▶ [THE PROBLEM] Repeat each record below exactly as given.

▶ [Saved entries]
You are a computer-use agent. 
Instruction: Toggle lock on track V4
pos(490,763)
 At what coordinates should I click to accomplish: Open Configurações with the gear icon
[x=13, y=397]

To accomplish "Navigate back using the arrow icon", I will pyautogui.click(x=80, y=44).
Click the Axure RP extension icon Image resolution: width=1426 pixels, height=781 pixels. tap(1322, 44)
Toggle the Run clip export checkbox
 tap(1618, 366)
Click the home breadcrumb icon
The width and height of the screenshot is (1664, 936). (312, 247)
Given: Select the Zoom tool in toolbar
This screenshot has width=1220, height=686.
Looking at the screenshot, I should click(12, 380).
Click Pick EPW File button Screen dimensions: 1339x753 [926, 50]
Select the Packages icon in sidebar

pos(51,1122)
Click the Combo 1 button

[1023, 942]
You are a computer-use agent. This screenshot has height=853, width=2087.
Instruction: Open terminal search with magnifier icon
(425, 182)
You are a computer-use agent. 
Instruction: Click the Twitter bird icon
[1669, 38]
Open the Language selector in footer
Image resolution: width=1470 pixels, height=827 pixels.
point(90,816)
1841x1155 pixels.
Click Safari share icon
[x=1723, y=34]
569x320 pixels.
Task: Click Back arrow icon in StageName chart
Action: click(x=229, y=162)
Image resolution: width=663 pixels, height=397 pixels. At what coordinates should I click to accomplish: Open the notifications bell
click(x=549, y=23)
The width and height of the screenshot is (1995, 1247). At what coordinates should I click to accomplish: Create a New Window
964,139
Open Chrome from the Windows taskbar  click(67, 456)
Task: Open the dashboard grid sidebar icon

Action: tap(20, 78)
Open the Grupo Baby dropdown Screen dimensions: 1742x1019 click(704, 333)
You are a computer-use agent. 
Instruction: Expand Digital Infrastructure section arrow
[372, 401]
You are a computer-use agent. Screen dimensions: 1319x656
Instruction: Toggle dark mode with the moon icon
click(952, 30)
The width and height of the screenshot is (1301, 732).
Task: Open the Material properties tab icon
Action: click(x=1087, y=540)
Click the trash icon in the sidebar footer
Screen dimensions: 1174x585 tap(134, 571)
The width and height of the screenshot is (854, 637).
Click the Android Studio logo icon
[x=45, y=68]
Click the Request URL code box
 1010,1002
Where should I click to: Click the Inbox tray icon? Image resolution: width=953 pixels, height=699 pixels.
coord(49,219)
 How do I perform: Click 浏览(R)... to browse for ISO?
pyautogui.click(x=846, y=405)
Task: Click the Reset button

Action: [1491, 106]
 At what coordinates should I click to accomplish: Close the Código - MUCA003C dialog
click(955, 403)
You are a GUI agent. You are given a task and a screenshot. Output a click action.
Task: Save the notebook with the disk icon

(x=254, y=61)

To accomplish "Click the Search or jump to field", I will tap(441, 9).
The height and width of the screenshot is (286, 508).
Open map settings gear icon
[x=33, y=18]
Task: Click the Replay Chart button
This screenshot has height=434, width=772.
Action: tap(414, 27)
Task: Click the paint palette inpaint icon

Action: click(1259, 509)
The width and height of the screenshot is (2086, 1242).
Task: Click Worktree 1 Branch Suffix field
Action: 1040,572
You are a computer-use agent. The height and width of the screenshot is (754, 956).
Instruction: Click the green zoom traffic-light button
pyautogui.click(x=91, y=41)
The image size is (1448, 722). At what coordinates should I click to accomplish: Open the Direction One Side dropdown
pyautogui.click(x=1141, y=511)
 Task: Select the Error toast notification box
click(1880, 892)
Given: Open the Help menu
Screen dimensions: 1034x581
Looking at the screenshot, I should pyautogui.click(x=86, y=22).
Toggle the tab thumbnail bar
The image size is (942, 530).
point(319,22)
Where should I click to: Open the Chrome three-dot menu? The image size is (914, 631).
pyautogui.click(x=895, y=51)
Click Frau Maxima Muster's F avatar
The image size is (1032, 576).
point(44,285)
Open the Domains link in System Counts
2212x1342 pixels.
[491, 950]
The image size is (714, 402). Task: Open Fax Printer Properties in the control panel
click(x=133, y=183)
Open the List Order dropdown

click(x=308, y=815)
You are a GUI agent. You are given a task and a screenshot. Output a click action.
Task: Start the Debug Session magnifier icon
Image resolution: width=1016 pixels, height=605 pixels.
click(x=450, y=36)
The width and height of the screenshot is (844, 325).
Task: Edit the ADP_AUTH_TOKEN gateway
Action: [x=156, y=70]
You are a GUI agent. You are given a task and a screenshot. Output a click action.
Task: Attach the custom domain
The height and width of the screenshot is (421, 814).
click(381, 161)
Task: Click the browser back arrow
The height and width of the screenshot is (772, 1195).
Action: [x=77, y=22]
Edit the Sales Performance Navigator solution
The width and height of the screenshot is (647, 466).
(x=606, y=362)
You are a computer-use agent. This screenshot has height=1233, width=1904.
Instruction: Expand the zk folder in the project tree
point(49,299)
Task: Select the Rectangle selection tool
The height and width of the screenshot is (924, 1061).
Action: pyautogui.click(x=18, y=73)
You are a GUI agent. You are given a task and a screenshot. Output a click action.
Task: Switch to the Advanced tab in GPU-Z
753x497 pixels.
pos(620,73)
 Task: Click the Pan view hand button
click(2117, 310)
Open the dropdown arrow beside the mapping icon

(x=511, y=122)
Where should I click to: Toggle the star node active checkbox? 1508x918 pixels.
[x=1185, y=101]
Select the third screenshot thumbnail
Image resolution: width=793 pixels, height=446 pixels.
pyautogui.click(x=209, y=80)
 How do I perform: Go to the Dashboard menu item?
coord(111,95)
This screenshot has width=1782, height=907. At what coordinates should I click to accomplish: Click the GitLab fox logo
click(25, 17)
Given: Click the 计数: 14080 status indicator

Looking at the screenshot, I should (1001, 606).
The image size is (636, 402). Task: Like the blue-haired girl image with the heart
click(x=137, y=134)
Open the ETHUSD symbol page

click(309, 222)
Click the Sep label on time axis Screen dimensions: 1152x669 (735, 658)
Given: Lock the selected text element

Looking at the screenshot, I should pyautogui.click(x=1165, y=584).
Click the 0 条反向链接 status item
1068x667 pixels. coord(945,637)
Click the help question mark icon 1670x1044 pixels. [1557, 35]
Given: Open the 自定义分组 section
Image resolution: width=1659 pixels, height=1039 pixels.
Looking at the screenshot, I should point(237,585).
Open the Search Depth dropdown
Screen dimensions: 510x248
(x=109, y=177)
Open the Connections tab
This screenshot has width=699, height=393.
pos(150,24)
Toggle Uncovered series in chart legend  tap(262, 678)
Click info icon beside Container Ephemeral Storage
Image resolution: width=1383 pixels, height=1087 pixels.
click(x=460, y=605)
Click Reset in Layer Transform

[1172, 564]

▶ [SOLVED EXERCISE]
You are a computer-use agent. 
Instruction: Toggle lock on track V4
pos(490,763)
 At what coordinates should I click to accomplish: Open Configurações with the gear icon
[x=13, y=397]

To accomplish "Navigate back using the arrow icon", I will pyautogui.click(x=80, y=44).
Click the Axure RP extension icon Image resolution: width=1426 pixels, height=781 pixels. tap(1322, 44)
Toggle the Run clip export checkbox
 tap(1618, 366)
Click the home breadcrumb icon
The width and height of the screenshot is (1664, 936). (312, 247)
Given: Select the Zoom tool in toolbar
This screenshot has width=1220, height=686.
Looking at the screenshot, I should click(12, 380).
Click Pick EPW File button Screen dimensions: 1339x753 [926, 50]
Select the Packages icon in sidebar

pos(51,1122)
Click the Combo 1 button

[1023, 942]
You are a computer-use agent. This screenshot has height=853, width=2087.
Instruction: Open terminal search with magnifier icon
(425, 182)
You are a computer-use agent. 
Instruction: Click the Twitter bird icon
[1669, 38]
Open the Language selector in footer
Image resolution: width=1470 pixels, height=827 pixels.
point(90,816)
1841x1155 pixels.
Click Safari share icon
[x=1723, y=34]
569x320 pixels.
Task: Click Back arrow icon in StageName chart
Action: click(x=229, y=162)
Image resolution: width=663 pixels, height=397 pixels. At what coordinates should I click to accomplish: Open the notifications bell
click(x=549, y=23)
The width and height of the screenshot is (1995, 1247). At what coordinates should I click to accomplish: Create a New Window
964,139
Open Chrome from the Windows taskbar  click(67, 456)
Task: Open the dashboard grid sidebar icon

Action: tap(20, 78)
Open the Grupo Baby dropdown Screen dimensions: 1742x1019 click(704, 333)
You are a computer-use agent. 
Instruction: Expand Digital Infrastructure section arrow
[372, 401]
You are a computer-use agent. Screen dimensions: 1319x656
Instruction: Toggle dark mode with the moon icon
click(952, 30)
The width and height of the screenshot is (1301, 732).
Task: Open the Material properties tab icon
Action: click(x=1087, y=540)
Click the trash icon in the sidebar footer
Screen dimensions: 1174x585 tap(134, 571)
The width and height of the screenshot is (854, 637).
Click the Android Studio logo icon
[x=45, y=68]
Click the Request URL code box
 1010,1002
Where should I click to: Click the Inbox tray icon? Image resolution: width=953 pixels, height=699 pixels.
coord(49,219)
 How do I perform: Click 浏览(R)... to browse for ISO?
pyautogui.click(x=846, y=405)
Task: Click the Reset button

Action: [1491, 106]
 At what coordinates should I click to accomplish: Close the Código - MUCA003C dialog
click(955, 403)
You are a GUI agent. You are given a task and a screenshot. Output a click action.
Task: Save the notebook with the disk icon

(x=254, y=61)

To accomplish "Click the Search or jump to field", I will tap(441, 9).
The height and width of the screenshot is (286, 508).
Open map settings gear icon
[x=33, y=18]
Task: Click the Replay Chart button
This screenshot has height=434, width=772.
Action: tap(414, 27)
Task: Click the paint palette inpaint icon

Action: click(1259, 509)
The width and height of the screenshot is (2086, 1242).
Task: Click Worktree 1 Branch Suffix field
Action: 1040,572
You are a computer-use agent. The height and width of the screenshot is (754, 956).
Instruction: Click the green zoom traffic-light button
pyautogui.click(x=91, y=41)
The image size is (1448, 722). At what coordinates should I click to accomplish: Open the Direction One Side dropdown
pyautogui.click(x=1141, y=511)
 Task: Select the Error toast notification box
click(1880, 892)
Given: Open the Help menu
Screen dimensions: 1034x581
Looking at the screenshot, I should pyautogui.click(x=86, y=22).
Toggle the tab thumbnail bar
The image size is (942, 530).
point(319,22)
Where should I click to: Open the Chrome three-dot menu? The image size is (914, 631).
pyautogui.click(x=895, y=51)
Click Frau Maxima Muster's F avatar
The image size is (1032, 576).
point(44,285)
Open the Domains link in System Counts
2212x1342 pixels.
[491, 950]
The image size is (714, 402). Task: Open Fax Printer Properties in the control panel
click(x=133, y=183)
Open the List Order dropdown

click(x=308, y=815)
You are a GUI agent. You are given a task and a screenshot. Output a click action.
Task: Start the Debug Session magnifier icon
Image resolution: width=1016 pixels, height=605 pixels.
click(x=450, y=36)
The width and height of the screenshot is (844, 325).
Task: Edit the ADP_AUTH_TOKEN gateway
Action: [x=156, y=70]
You are a GUI agent. You are given a task and a screenshot. Output a click action.
Task: Attach the custom domain
The height and width of the screenshot is (421, 814).
click(381, 161)
Task: Click the browser back arrow
The height and width of the screenshot is (772, 1195).
Action: [x=77, y=22]
Edit the Sales Performance Navigator solution
The width and height of the screenshot is (647, 466).
(x=606, y=362)
You are a computer-use agent. This screenshot has height=1233, width=1904.
Instruction: Expand the zk folder in the project tree
point(49,299)
Task: Select the Rectangle selection tool
The height and width of the screenshot is (924, 1061).
Action: pyautogui.click(x=18, y=73)
You are a GUI agent. You are given a task and a screenshot. Output a click action.
Task: Switch to the Advanced tab in GPU-Z
753x497 pixels.
pos(620,73)
 Task: Click the Pan view hand button
click(2117, 310)
Open the dropdown arrow beside the mapping icon

(x=511, y=122)
Where should I click to: Toggle the star node active checkbox? 1508x918 pixels.
[x=1185, y=101]
Select the third screenshot thumbnail
Image resolution: width=793 pixels, height=446 pixels.
pyautogui.click(x=209, y=80)
 How do I perform: Go to the Dashboard menu item?
coord(111,95)
This screenshot has width=1782, height=907. At what coordinates should I click to accomplish: Click the GitLab fox logo
click(25, 17)
Given: Click the 计数: 14080 status indicator

Looking at the screenshot, I should (1001, 606).
The image size is (636, 402). Task: Like the blue-haired girl image with the heart
click(x=137, y=134)
Open the ETHUSD symbol page

click(309, 222)
Click the Sep label on time axis Screen dimensions: 1152x669 (735, 658)
Given: Lock the selected text element

Looking at the screenshot, I should pyautogui.click(x=1165, y=584).
Click the 0 条反向链接 status item
1068x667 pixels. coord(945,637)
Click the help question mark icon 1670x1044 pixels. [1557, 35]
Given: Open the 自定义分组 section
Image resolution: width=1659 pixels, height=1039 pixels.
Looking at the screenshot, I should point(237,585).
Open the Search Depth dropdown
Screen dimensions: 510x248
(x=109, y=177)
Open the Connections tab
This screenshot has width=699, height=393.
pos(150,24)
Toggle Uncovered series in chart legend  tap(262, 678)
Click info icon beside Container Ephemeral Storage
Image resolution: width=1383 pixels, height=1087 pixels.
click(x=460, y=605)
Click Reset in Layer Transform

[1172, 564]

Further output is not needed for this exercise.